Towards an Outpatient Model of Care for Motor Functional Neurological Disorders: A Neuropsychiatric Perspective, 2020, Perez et al

Open access, https://www.dovepress.com/towards-a...rological--peer-reviewed-fulltext-article-NDT

 

Delusional

 

The senior author, David Perez in Boston, wrote the commentary accompanying the CODES trial that substituted his clinical experience as providing evidence for the benefits of CBT in treating so-called "dissociative seizures," even though the findings of the trial found the opposite.

 

a correction it should read misinformed by the literature . building your theories on wishful thinking only causes harm .

 

I have said this before but it repays repeating. Myotonic dystrophy is the commonest adult onset muscular dystrophy. It is genetic and caused by repeats of base pairs so it tends to be worse down the generations.

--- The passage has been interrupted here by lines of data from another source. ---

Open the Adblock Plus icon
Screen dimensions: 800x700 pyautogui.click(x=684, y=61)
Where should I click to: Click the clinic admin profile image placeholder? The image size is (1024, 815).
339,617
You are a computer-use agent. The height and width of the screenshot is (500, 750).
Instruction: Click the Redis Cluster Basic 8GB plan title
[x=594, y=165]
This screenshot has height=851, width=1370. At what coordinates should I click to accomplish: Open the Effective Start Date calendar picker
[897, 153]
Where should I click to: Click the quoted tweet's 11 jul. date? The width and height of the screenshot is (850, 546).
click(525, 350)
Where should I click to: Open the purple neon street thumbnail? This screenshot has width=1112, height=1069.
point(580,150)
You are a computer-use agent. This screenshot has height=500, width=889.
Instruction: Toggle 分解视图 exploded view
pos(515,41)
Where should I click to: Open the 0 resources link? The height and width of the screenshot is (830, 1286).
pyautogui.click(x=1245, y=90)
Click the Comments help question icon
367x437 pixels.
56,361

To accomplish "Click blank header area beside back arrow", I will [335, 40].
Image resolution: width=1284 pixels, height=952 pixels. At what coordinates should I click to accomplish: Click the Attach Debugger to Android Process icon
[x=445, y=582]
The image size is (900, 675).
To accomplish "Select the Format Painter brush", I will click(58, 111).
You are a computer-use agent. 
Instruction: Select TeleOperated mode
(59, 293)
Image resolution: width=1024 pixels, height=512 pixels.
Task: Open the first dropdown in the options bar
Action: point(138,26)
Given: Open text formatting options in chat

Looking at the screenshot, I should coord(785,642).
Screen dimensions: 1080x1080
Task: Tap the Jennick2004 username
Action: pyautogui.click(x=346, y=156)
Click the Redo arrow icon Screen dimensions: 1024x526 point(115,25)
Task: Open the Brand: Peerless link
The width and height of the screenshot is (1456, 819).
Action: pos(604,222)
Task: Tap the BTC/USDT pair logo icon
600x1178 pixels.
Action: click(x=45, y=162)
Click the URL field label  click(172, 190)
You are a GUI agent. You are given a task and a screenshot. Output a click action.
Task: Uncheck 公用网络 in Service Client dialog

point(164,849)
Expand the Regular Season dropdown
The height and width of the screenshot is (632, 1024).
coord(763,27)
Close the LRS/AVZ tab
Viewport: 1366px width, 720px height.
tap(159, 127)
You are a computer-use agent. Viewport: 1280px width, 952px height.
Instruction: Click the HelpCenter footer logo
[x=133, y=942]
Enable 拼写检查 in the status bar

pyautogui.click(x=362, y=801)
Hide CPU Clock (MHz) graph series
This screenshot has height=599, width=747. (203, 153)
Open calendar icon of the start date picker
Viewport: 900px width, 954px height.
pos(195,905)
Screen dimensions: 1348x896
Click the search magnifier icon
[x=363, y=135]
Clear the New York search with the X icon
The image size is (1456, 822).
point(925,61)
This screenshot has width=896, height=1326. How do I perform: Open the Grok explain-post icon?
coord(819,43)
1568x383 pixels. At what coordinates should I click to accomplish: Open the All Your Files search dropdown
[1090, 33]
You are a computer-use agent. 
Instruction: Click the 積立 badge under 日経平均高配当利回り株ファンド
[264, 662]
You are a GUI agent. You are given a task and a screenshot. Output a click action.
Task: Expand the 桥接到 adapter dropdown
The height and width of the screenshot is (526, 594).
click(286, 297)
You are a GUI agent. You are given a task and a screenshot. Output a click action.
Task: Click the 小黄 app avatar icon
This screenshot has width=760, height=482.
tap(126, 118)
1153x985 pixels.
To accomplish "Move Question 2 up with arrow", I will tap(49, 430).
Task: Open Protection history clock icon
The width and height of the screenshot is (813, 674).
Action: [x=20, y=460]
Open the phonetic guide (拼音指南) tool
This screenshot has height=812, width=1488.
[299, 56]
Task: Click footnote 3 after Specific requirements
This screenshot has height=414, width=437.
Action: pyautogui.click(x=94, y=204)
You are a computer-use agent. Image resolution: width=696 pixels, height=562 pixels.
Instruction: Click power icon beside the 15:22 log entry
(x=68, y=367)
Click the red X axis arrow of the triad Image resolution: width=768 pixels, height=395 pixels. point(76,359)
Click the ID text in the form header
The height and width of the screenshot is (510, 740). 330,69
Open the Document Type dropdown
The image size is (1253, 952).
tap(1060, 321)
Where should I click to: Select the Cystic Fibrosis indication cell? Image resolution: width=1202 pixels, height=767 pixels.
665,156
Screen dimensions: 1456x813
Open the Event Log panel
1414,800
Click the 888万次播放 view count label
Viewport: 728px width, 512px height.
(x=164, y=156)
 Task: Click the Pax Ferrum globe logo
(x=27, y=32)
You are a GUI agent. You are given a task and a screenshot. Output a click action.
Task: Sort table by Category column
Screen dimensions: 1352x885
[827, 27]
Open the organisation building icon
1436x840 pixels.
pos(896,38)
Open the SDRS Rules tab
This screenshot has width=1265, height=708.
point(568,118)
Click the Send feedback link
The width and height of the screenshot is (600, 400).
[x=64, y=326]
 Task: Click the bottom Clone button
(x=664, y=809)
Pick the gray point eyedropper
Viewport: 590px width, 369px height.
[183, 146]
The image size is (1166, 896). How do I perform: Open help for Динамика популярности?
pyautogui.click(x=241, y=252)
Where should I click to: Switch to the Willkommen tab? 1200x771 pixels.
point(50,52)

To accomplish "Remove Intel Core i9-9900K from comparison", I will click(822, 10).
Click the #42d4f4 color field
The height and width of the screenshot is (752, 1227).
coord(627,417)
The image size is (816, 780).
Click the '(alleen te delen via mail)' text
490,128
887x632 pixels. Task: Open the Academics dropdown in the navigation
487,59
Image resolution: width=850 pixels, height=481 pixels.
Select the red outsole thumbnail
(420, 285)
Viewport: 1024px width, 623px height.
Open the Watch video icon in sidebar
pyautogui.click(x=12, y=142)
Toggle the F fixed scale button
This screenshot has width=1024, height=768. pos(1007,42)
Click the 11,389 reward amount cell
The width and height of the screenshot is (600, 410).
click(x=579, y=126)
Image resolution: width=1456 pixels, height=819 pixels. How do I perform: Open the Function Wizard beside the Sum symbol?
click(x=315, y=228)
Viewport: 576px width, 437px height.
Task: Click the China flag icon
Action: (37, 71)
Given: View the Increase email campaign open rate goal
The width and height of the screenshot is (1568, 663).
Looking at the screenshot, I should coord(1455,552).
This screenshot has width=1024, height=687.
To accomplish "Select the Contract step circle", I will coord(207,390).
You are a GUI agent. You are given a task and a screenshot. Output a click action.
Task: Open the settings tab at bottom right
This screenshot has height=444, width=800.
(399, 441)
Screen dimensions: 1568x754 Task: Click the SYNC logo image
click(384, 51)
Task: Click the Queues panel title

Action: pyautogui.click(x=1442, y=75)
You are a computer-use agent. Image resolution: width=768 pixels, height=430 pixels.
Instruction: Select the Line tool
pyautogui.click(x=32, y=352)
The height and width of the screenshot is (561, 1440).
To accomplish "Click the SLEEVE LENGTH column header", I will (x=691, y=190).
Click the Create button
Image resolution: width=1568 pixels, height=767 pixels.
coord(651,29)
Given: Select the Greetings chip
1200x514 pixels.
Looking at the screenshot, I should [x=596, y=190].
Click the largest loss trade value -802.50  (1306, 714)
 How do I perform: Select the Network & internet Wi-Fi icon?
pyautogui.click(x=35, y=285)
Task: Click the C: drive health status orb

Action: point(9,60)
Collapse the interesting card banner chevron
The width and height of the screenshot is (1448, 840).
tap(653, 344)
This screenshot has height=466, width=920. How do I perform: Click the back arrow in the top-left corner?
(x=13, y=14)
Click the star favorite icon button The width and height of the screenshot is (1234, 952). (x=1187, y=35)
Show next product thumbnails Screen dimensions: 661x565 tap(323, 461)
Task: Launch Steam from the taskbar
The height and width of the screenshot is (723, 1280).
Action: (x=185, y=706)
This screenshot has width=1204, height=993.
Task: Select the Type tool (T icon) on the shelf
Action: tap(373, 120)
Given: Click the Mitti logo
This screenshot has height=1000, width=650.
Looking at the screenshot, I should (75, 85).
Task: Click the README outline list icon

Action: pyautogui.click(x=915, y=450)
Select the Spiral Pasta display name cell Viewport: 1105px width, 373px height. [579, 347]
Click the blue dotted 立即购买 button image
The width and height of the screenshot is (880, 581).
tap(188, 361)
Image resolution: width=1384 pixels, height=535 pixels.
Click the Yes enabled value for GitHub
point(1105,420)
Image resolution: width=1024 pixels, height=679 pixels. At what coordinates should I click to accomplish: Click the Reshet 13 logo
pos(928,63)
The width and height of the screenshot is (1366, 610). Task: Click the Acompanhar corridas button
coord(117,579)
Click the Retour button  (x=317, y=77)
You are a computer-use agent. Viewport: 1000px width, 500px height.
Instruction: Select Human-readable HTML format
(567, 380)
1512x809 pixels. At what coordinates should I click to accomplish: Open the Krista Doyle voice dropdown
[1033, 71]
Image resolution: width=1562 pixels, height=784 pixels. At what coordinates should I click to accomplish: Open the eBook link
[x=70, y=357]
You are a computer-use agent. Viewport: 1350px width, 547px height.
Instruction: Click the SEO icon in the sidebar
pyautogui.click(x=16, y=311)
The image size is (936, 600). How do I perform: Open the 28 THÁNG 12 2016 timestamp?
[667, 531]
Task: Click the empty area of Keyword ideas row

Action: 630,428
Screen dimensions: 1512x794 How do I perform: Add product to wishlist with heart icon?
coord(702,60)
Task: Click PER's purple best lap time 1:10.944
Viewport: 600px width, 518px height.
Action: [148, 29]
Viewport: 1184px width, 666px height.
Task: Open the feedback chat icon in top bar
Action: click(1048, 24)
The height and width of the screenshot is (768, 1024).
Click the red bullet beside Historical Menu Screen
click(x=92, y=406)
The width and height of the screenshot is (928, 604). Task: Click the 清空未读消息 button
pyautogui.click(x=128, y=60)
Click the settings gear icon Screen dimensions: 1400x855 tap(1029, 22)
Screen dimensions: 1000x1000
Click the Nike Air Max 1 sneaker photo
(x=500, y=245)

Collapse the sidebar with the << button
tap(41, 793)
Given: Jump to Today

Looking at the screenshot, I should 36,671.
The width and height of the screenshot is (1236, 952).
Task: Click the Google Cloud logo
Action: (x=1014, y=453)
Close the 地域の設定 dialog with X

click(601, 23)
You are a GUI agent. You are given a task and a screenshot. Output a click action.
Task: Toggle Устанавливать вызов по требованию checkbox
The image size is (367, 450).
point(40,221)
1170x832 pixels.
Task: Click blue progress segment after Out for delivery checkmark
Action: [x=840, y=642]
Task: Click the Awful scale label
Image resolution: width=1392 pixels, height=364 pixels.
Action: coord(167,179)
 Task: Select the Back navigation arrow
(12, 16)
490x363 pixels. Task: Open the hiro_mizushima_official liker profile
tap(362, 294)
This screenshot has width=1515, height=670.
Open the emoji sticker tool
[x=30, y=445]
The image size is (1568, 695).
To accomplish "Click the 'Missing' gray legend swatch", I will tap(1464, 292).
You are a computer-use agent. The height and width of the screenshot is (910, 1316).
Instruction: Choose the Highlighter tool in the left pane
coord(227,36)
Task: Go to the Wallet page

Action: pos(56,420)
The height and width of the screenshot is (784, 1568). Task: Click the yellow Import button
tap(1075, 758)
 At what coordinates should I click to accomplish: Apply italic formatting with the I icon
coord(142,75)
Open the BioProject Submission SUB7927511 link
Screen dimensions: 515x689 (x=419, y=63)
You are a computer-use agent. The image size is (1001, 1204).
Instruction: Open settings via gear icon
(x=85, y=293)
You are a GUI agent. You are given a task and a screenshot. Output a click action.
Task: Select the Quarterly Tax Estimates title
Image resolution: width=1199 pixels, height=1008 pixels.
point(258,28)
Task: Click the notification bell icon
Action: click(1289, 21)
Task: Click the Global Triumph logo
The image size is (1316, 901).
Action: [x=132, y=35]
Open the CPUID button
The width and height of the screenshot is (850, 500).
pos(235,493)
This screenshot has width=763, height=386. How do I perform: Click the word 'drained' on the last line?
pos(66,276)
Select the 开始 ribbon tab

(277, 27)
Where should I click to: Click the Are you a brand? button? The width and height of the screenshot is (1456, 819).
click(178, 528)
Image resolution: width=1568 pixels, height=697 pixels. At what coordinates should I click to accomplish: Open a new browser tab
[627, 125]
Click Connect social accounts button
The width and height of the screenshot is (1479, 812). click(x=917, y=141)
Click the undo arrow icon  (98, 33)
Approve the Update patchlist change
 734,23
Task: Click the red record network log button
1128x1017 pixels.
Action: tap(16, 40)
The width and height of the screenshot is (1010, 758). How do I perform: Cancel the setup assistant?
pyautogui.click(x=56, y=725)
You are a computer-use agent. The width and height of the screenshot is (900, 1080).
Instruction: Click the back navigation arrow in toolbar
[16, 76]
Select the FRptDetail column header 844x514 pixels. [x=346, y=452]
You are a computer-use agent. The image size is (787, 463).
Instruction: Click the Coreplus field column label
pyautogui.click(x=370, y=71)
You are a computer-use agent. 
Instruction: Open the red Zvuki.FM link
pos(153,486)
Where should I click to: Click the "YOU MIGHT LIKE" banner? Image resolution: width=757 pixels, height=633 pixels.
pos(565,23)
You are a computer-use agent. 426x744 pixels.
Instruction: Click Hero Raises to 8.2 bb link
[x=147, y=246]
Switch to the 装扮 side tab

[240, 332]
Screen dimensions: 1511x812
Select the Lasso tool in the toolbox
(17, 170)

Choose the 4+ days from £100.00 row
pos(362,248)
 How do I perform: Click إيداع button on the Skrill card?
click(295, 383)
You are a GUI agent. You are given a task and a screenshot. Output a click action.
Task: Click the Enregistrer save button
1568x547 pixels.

When someone in their 20s say tests positive other members of the family get tested too, and it is not uncommon for people to be found who have the gene but whose ill health for years has gone undiagnosed because they now know the disease does not always present in its "classic" form.

How many of them have been told they have FND and do they do genetic testing on everyone before they say it is FND? There are all the channelopathies to test for too.

The first paper by Sharpe and Stone on FND said that care must be taken with motor disorders because they are very hard to diagnose properly but that has been lost over the years.

Oh, by the way, the classic trio of myotonic dystrophy symptoms are myotonia, frontal balding and cataracts with weakness and lots of strange things going wrong like acid reflux, IBS and diabetes. How many people are going to be told they have FND if they do not get the right doctor initially?